③の「判断基準として機能するか」というのが結構重要で、例えば上司からヘンなことを言われたとしても「ビジョンに合ってないから違う」と反論することができます。

すなわち上司・部下の関係がなくなり、風通しのいい健全な組織を作ることができるのです。

また②の「愛情が表現されているか」というのは、チームメンバー間でのカルチャーを育てることもできます。

これら5つの要素が含まれたビジョンを掲げることはめちゃくちゃ大事!

■ビジョンづくりのきっかけ

もともとビジョンを作ろうと思っていた訳ではなく、いろいろなことを試し打席に立ちまくった中で気付いたことだった、と緒方さん。

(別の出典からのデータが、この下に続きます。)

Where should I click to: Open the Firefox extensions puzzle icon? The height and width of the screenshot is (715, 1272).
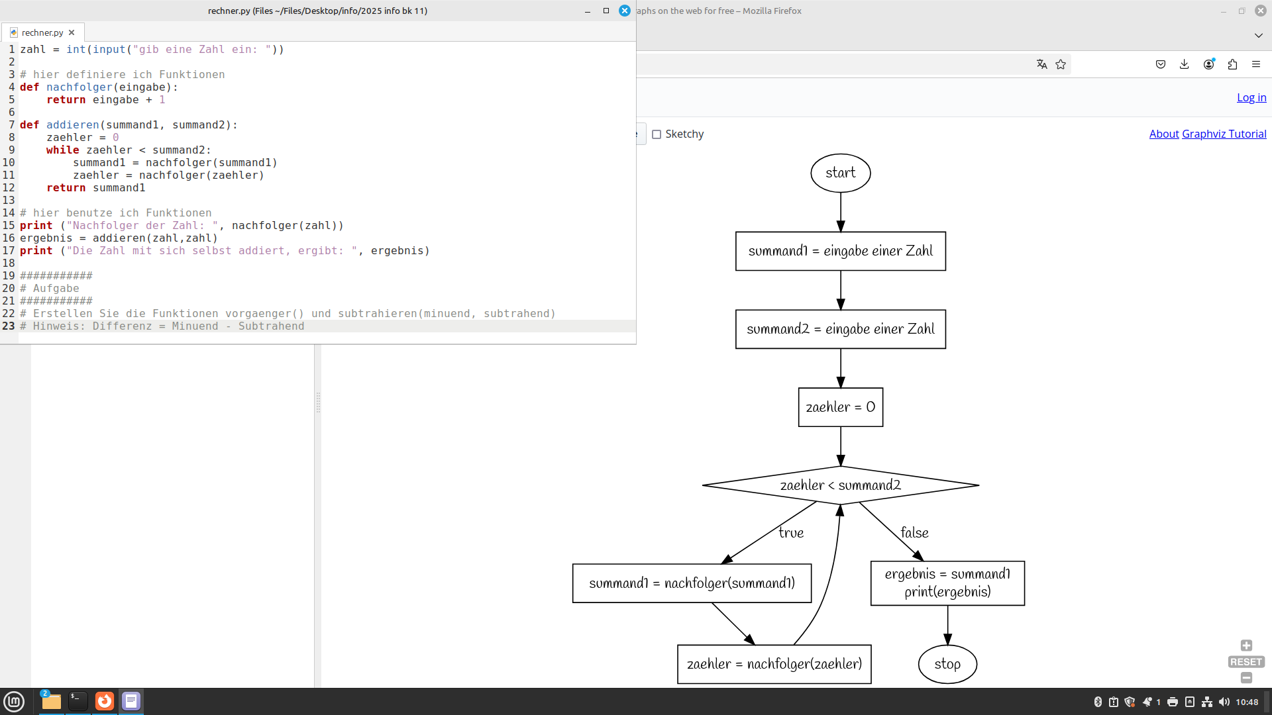[x=1232, y=64]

社内で仕事をしている中で、無意識にはできているけど言語化できていない、みたいなことがよくあると思います。

それらをビジョンとして、新しく加わった人たちにも分かるように定めようということになったのだそう。

■ビジョンを1つに絞る必要はなし

ビジョンは一度決めたら絶対に守らなければならないものというわけではなくどんどん変えていくものである、と緒方さんと深津さん。

緒方さんの場合、ものづくりだけではなく地域全体の課題を変えることで産地を元気にすることをミッションとしており、その中でビジョンを変えなきゃいけないタイミングもあるんだそうです。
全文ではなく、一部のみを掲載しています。